# Best shares for return and best for growth?



## MrBurns (15 July 2009)

What are your ideas on the best for return and growth.

I'm sick of sitting on my hands and might dive in soon, I've been thinking of buying a Porsche and I know it would be a stupid thing to do, totally impractical but I'm impulsive so if I put it into shares that will stop me and perhaps the shares wont depreciate as much as the car certainly would.

Thanks in advance.


----------



## nunthewiser (15 July 2009)

do we have to give reasons for holds or can we just post "yeah bud MTS is great and gunna be a superstar after this long term sideways consolidation channel "

or is " yeah m8 i scored a few ABU recently and reckon there goin to the moon for no other reason than that i hold as a speccy punt"

gunna ask if we can have a ramp thread one day but just building up the courage to propose it first


----------



## Joe Blow (15 July 2009)

nunthewiser said:


> do we have to give reasons for holds or can we just post "yeah bud MTS is great and gunna be a superstar after this long term sideways consolidation channel "
> 
> or is " yeah m8 i scored a few ABU recently and reckon there goin to the moon for no other reason than that i hold as a speccy punt"
> 
> gunna ask if we can have a ramp thread one day but just building up the courage to propose it first




Reasons must be given. Ramps will be removed forthwith.
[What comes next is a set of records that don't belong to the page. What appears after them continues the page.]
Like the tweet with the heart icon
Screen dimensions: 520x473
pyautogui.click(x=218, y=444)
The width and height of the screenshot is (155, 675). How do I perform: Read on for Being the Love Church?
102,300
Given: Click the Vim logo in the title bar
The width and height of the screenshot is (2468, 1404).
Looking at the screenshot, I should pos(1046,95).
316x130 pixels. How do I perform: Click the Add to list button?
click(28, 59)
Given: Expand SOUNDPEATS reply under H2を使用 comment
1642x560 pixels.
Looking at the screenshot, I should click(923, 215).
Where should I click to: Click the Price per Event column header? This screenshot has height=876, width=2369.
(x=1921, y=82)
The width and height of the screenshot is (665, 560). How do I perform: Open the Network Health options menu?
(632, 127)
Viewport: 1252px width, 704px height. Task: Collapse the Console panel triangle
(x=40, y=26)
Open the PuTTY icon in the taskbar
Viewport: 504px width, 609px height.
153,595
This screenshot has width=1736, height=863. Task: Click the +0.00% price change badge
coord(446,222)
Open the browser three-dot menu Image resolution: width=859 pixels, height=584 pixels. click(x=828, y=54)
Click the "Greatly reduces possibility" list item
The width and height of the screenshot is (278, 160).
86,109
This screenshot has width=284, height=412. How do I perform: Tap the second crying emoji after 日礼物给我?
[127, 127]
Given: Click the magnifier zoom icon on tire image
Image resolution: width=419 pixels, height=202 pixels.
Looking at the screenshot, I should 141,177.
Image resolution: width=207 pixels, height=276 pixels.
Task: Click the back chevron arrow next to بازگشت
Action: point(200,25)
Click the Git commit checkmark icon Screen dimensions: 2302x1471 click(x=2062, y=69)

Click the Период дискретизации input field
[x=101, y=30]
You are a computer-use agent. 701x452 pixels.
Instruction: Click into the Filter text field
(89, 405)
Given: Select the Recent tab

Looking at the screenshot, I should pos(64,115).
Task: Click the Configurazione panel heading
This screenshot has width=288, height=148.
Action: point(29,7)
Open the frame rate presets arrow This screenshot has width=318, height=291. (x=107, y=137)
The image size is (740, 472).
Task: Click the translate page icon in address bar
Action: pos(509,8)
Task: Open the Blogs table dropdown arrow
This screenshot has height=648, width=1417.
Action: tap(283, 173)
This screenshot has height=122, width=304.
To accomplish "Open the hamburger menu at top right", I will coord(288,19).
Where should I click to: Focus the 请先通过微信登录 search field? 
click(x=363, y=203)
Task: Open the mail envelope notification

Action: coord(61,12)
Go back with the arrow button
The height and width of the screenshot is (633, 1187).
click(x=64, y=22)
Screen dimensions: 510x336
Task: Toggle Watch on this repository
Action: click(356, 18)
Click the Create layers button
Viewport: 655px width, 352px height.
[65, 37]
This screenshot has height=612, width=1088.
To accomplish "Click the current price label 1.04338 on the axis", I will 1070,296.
The moderators and I will be watching closely.


----------



## nunthewiser (15 July 2009)

geez your on the ball there joe 

i only just finished typing that !


and fair enough too GO XYZ hardly inspiring or meaningfull 

want me to remove my other post as i do hold both ? or should i add that ABU a mere technical play after a bewt double bottom followed by a spike followed by a retest of DB centre point and therefore leading me to find an entry around 1.8 that TECHNICALLY in my view leads to a low % loss on stoploss point , also points out it is a fairly low vol stock at present and one cannot expect to be wading in with large parcels and also if one holds a large parcel one MAY get stuck in said stock from the OFTEN ever present gaps involved while it is in this low volume stage 

i do hope that this post is a bit more acceptable and not classed as a low quality ramp as geez it took ages to type it

actually after re=reading the title of this thread ABU hardly fits the bill as hardly a solid fundamental co , not looking for a park and watch it grow over the years kind of thing , and bet my left nut that it will never pay a divvy , and suspect it will return to current prices if not lower once it has run its race 

NOT A STOCK FOR INVESTORS

i hold , take from the above as you wish


----------



## MrBurns (15 July 2009)

Well thanks but I dont even know what a ramp is, unless it's for loading the Porsche I was going to buy onto a truck.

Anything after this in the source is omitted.